Architectural Differences
According to the design outlined in KIP-405, Apache Kafka’s tiered storage version adopts a two-tier storage approach, relying on both local disk and object storage. Message data is initially written to the local disk and then asynchronously uploaded to object storage based on a cooling-off strategy. Since local disks are susceptible to failure, each message needs to be replicated across multiple disks on different nodes via the ISR mechanism to ensure durability. Currently, when deploying the tiered storage version in a Public Cloud environment, Apache Kafka’s architecture remains unchanged, still using EBS as a replacement for local disks, requiring messages to be replicated across multiple EBS instances. In summary, Apache Kafka still treats EBS as a standard block storage device, with no fundamental difference from a physical hard drive in a local data center. AutoMQ employs object storage as its primary storage method, without the concept of storage tiers. However, to optimize storage efficiency, such as reducing latency for writing to object storage and improving write efficiency for large partitions, AutoMQ introduces a WAL storage mechanism. The architectural comparison is as follows:
- | WAL Storage | Kafka Tier 1 Storage |
---|---|---|
Responsibilities | Similar to a database Binlog, used for quick data persistence writes and data recovery during failures. | Core data storage, providing read, write, and replay functionalities. |
Storage Efficiency | Centralized storage, mixing all partitions’ data into one WAL file or object, offering high write efficiency and low IOPS consumption. | Decentralized storage, where the system uses independent file lists to store data of each partition, resulting in low write efficiency and high IOPS consumption. |
Storage Space | Occupies less space, around 10GiB, with deterministic storage needs. | Occupies large and uncertain space, requiring capacity assessment, with single nodes typically needing several hundred GiB. |
Storage Medium | Can choose block storage, object storage, or file storage provided by cloud providers based on latency level and durability requirements. | Usually recommended to use local hard drives or block storage services provided by cloud vendors. |
Durability Guarantee | Utilizing multiple replicas or EC (Erasure Coding) technologies in cloud storage services, data durability can generally reach reliability levels between 99.999% and 99.999999999%. | Apache Kafka’s ISR replica mechanism provides reliability but does not guarantee durability metrics. |
Multi-AZ Disaster Recovery | Cloud providers offer regional EBS, object storage, and file storage (such as AWS EFS and FSx) with multi-AZ data durability, and they waive Inter-Zone replication traffic fees. | Using ISR to implement Inter-Zone data replication will incur Inter-Zone traffic replication fees. |
Cost Advantage
In Apache Kafka’s tiered storage architecture, the first tier of EBS storage is still used as the primary storage for read and write operations. Each Kafka partition must retain at least the latest active segment on the first tier storage. This leads to the following phenomenon:- EBS space is uncertain and directly related to the number of partitions in the cluster.

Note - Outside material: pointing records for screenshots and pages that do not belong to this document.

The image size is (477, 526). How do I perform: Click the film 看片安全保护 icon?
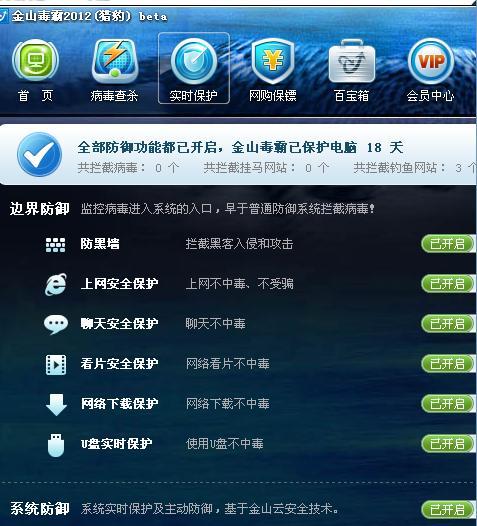pyautogui.click(x=56, y=364)
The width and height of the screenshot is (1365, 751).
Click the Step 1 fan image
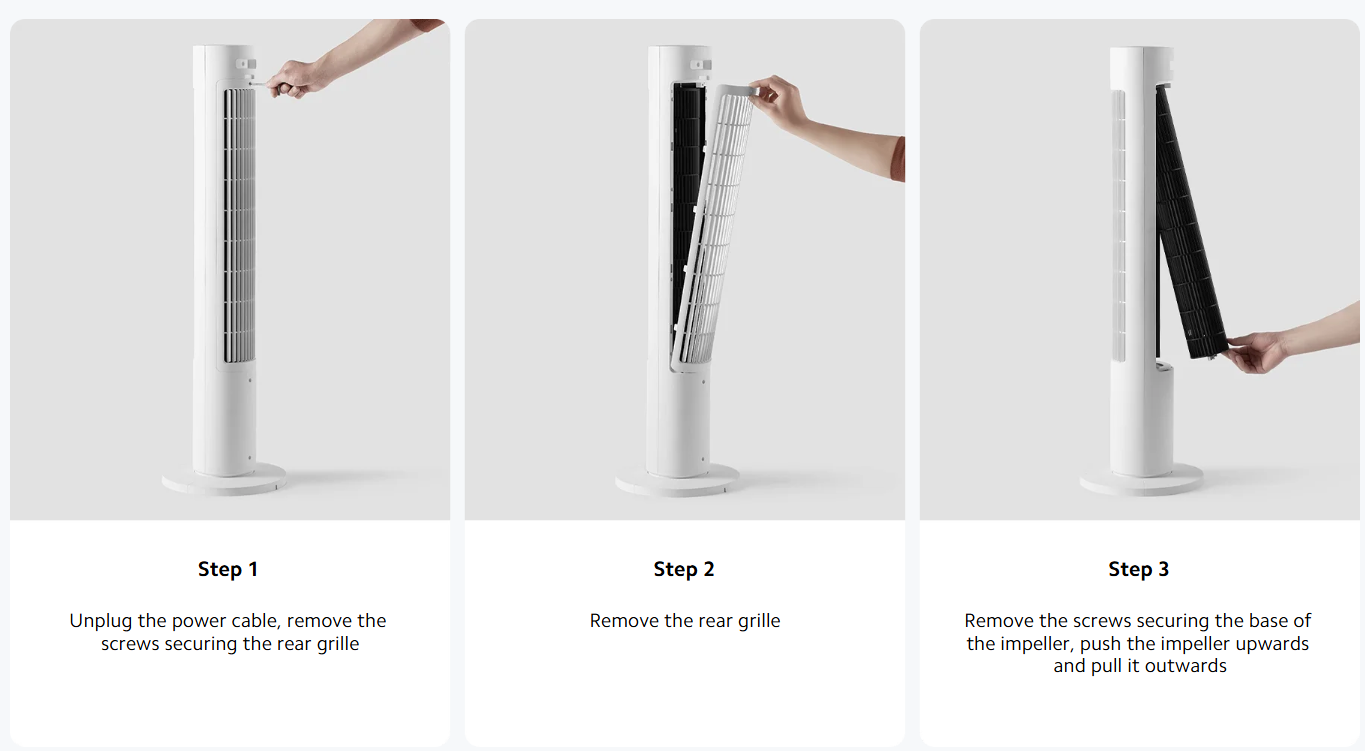[x=230, y=269]
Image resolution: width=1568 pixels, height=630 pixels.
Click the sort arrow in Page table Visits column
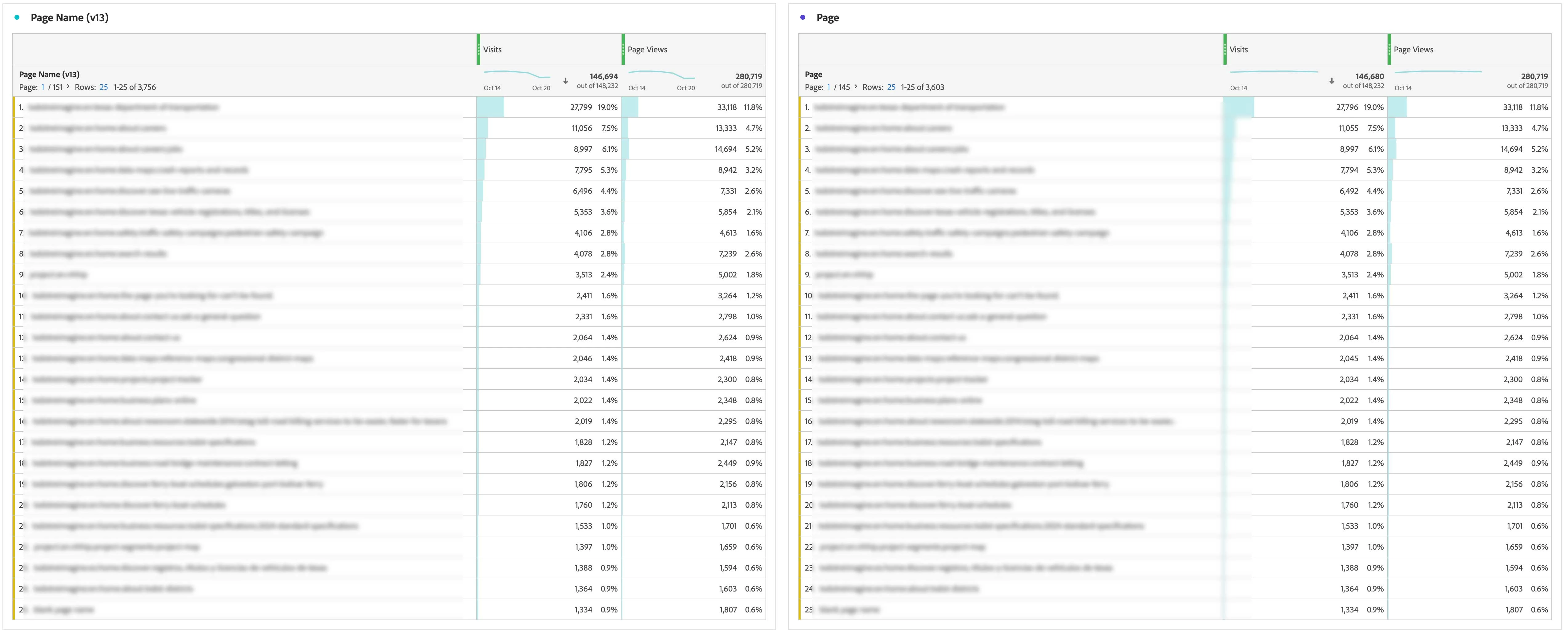pos(1332,81)
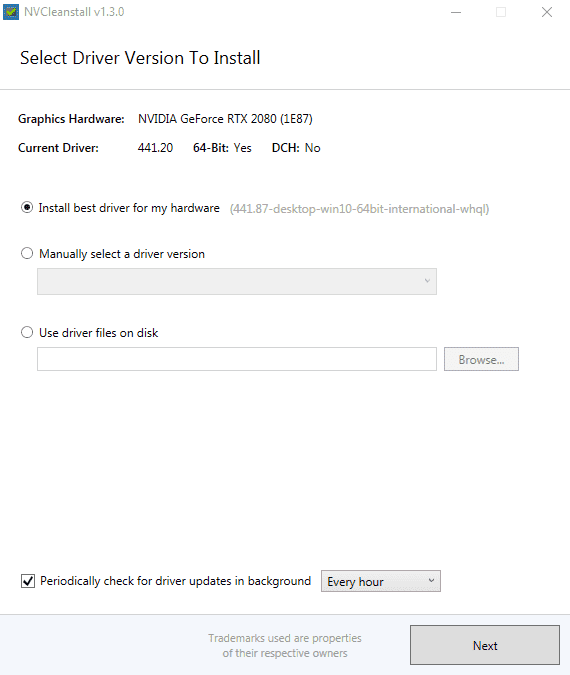Click the arrow on update frequency combo box
The height and width of the screenshot is (675, 570).
(431, 581)
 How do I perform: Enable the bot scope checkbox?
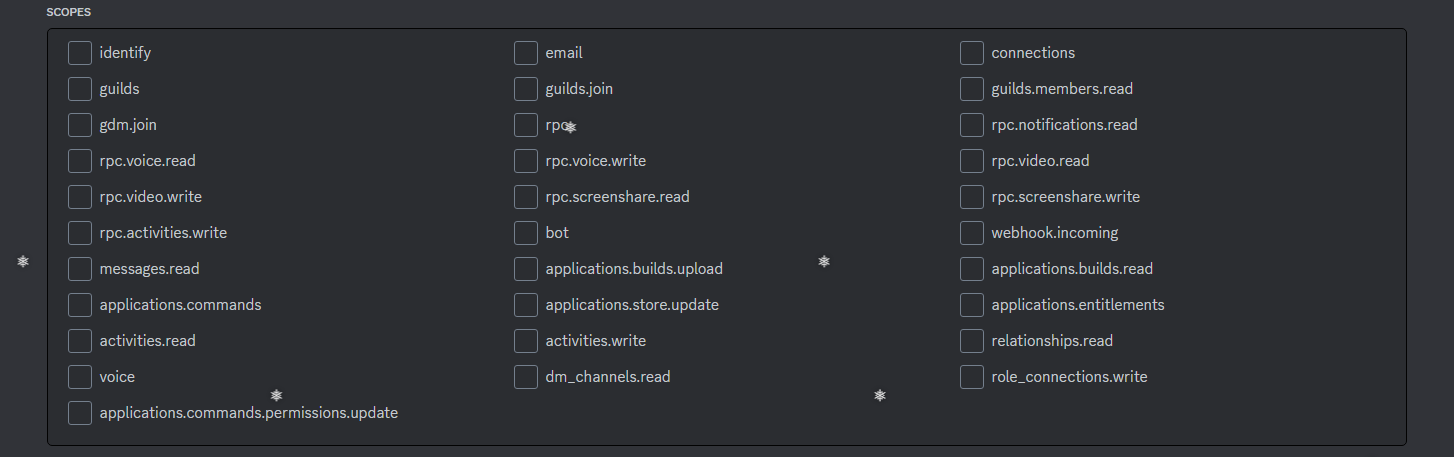coord(526,233)
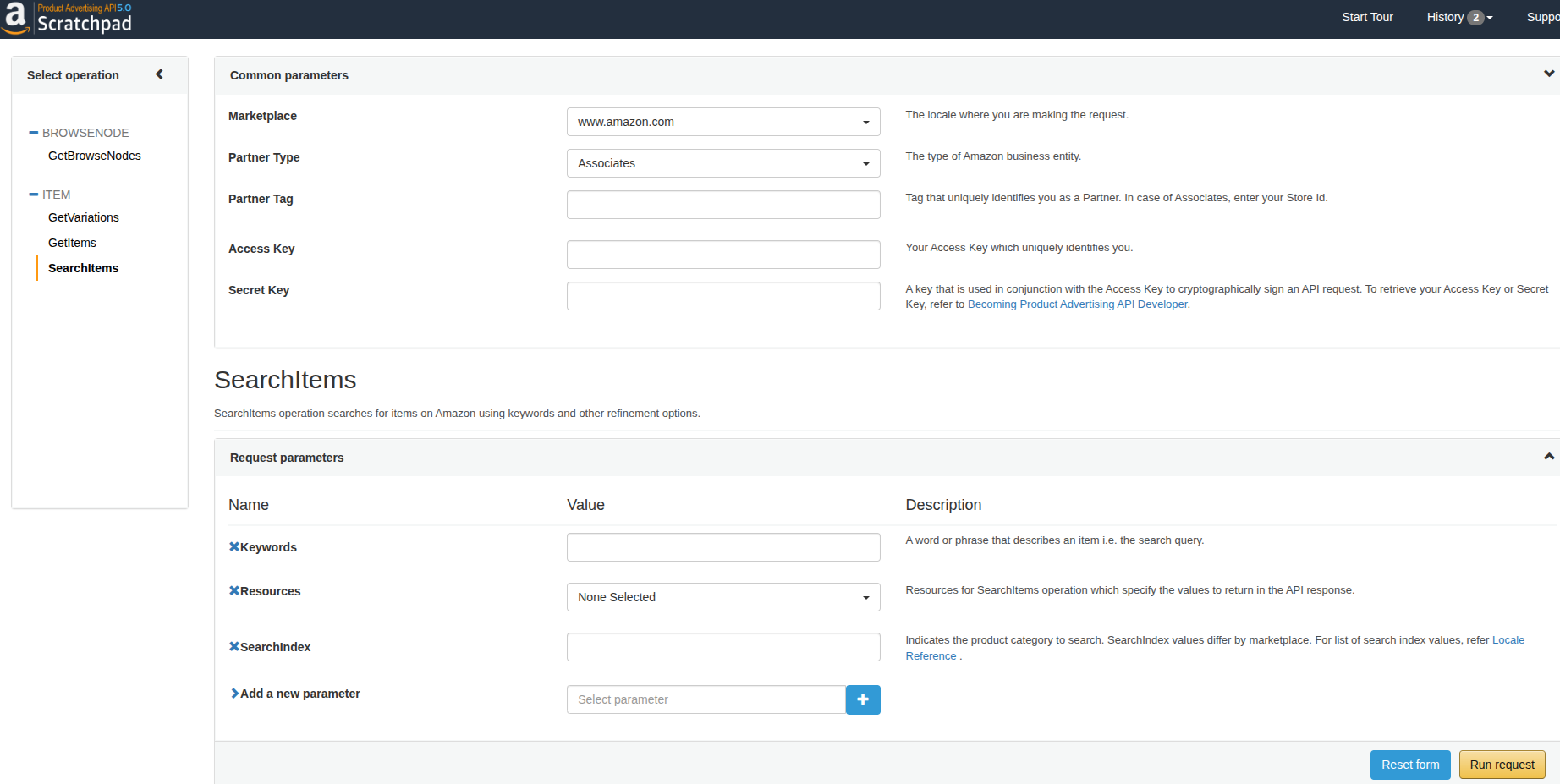Focus the Keywords input field

pyautogui.click(x=723, y=547)
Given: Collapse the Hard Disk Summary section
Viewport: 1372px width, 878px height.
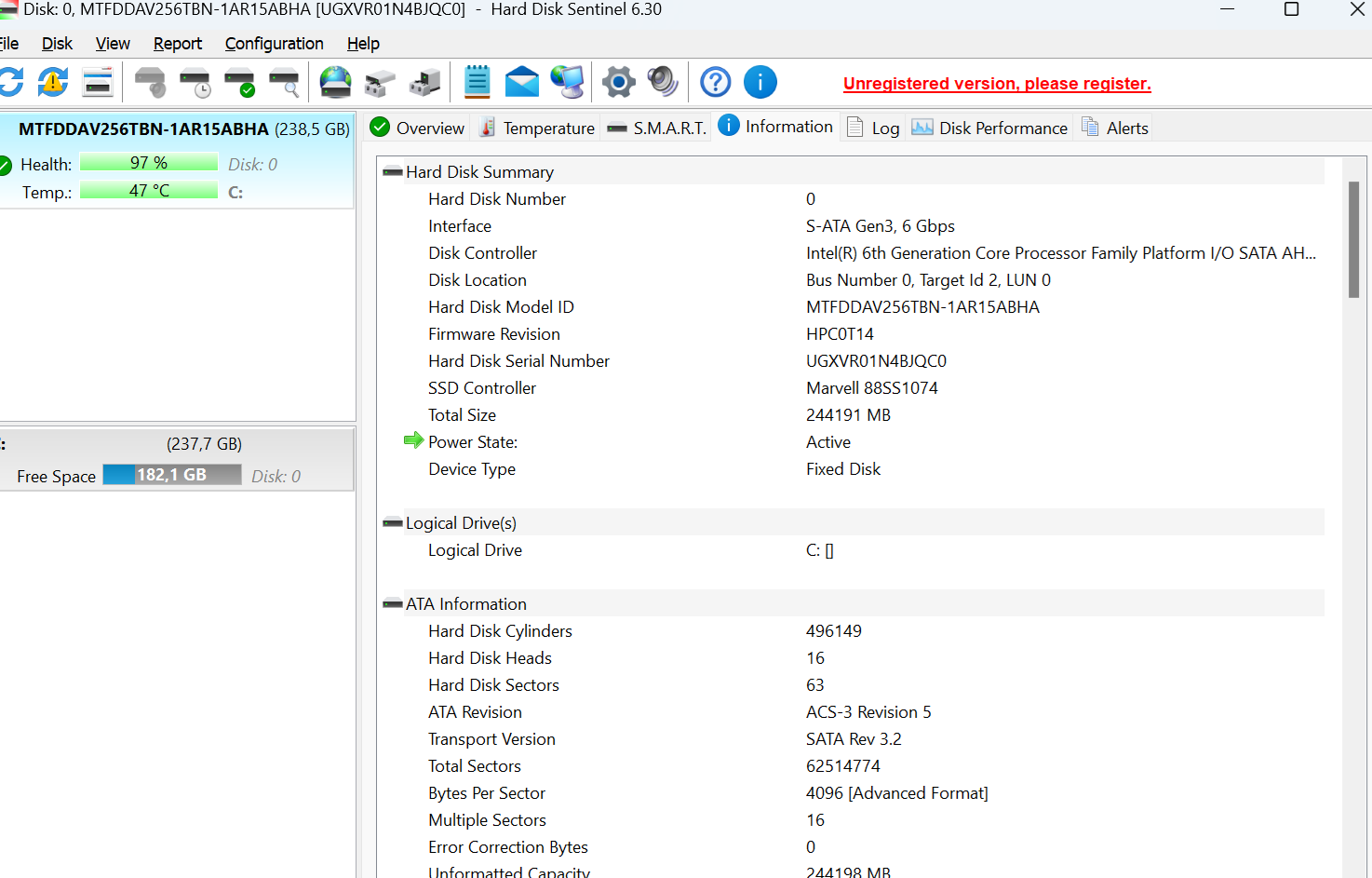Looking at the screenshot, I should pyautogui.click(x=393, y=172).
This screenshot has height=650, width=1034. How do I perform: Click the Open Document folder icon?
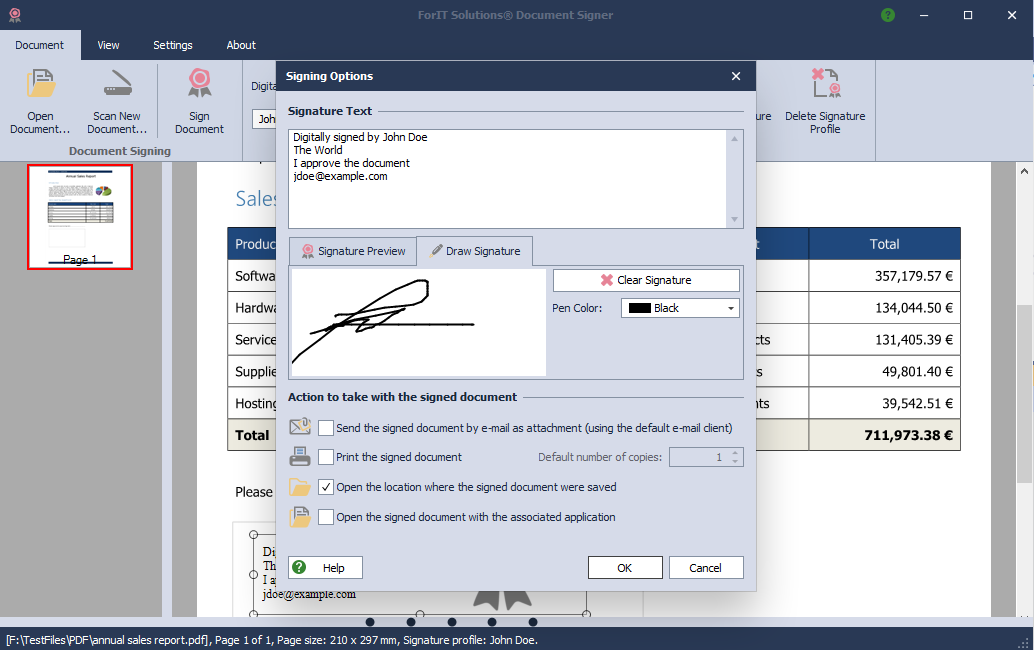pos(41,86)
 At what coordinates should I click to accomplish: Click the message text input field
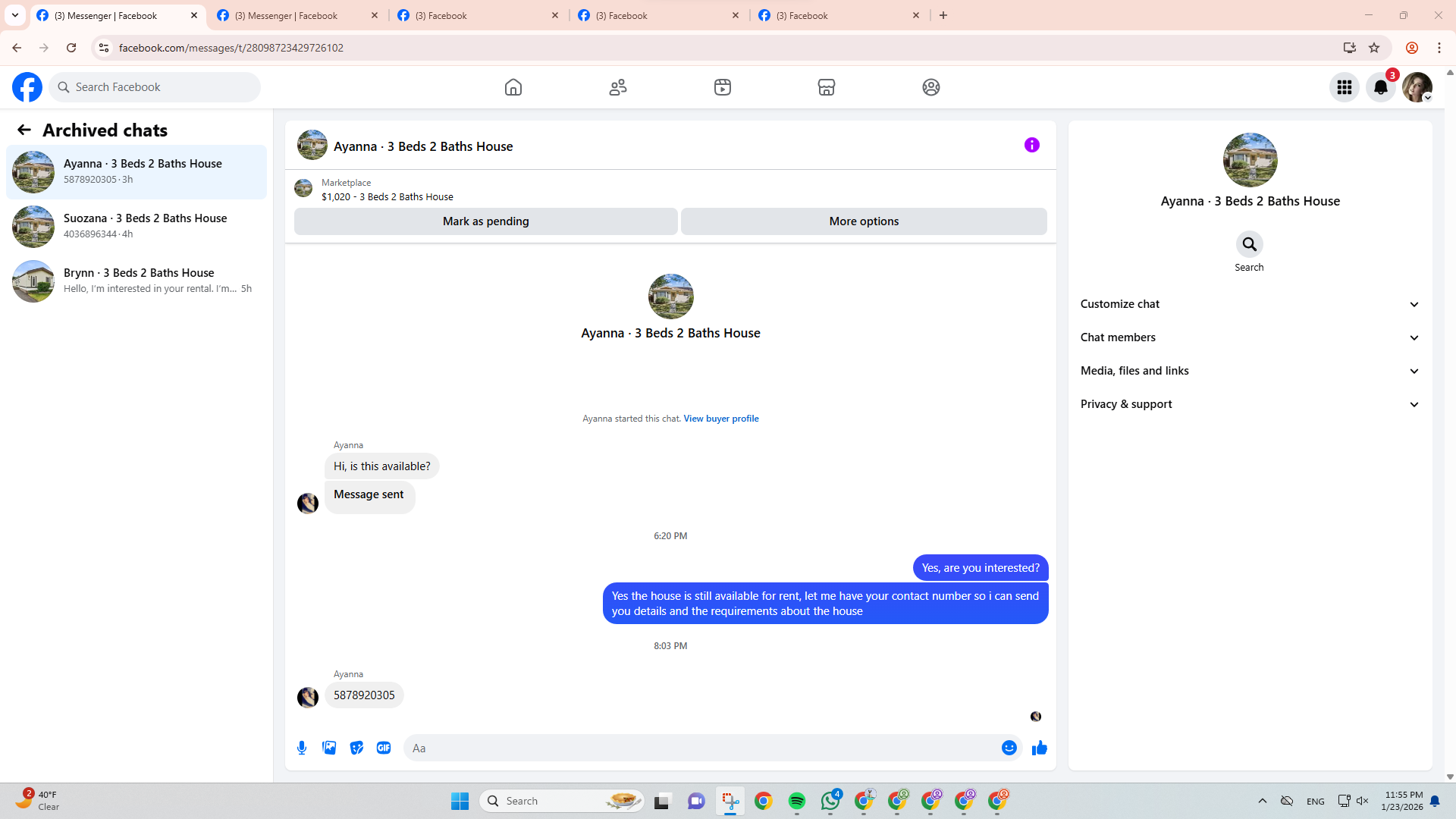pos(701,748)
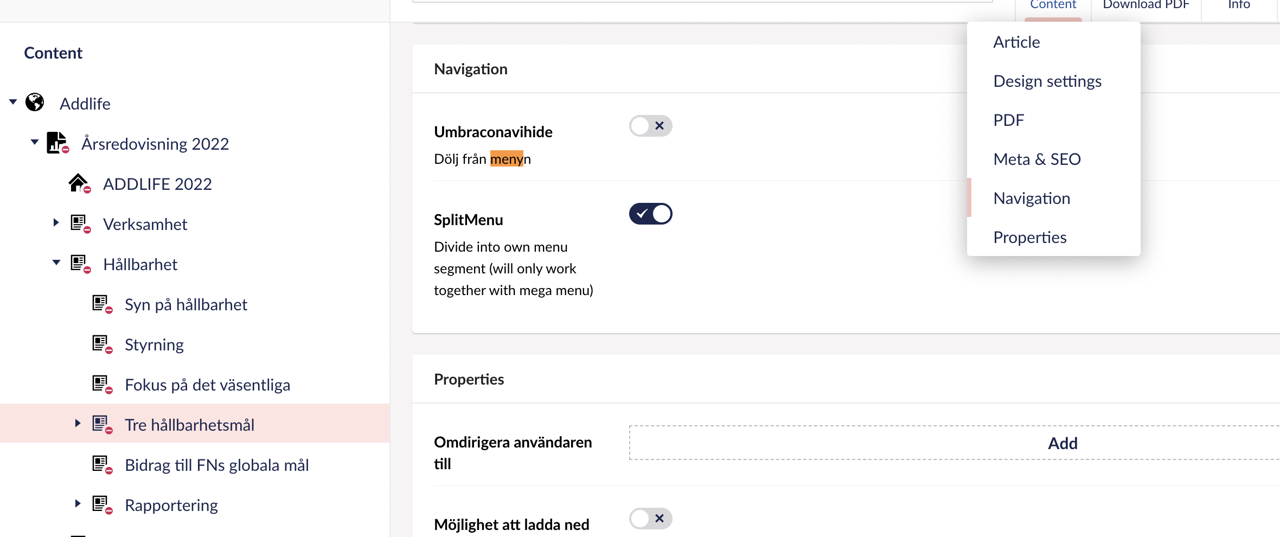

- Reserving a large EBS space in the production environment is necessary to reduce risks.
- EBS reservation costs are high, and the cost reduction potential through tiered storage is limited.
Example:Taking the default configuration of Apache Kafka® as an example, with each segment size set to 1GB, if the number of active partitions is 1000, it still requires reserving 1TB of EBS.
Operations Advantage
Due to the non-fixed primary storage space in Apache Kafka’s multi-tiered storage architecture, the data left on EBS for each partition is also non-fixed. Therefore, during operations like elastic scaling and fault reassignment, the time required is also uncertain, making quick scaling unachievable. While AutoMQ’s buffer only contains up to 500MB of data that needs to be uploaded to object storage, the upload can be completed within seconds, thereby supporting second-level partition reassignment.In the case of Confluent, an expansion operation on a high-traffic cluster takes 43 hours in a non-tiered storage architecture and still requires 1.4 hours in a tiered storage architecture.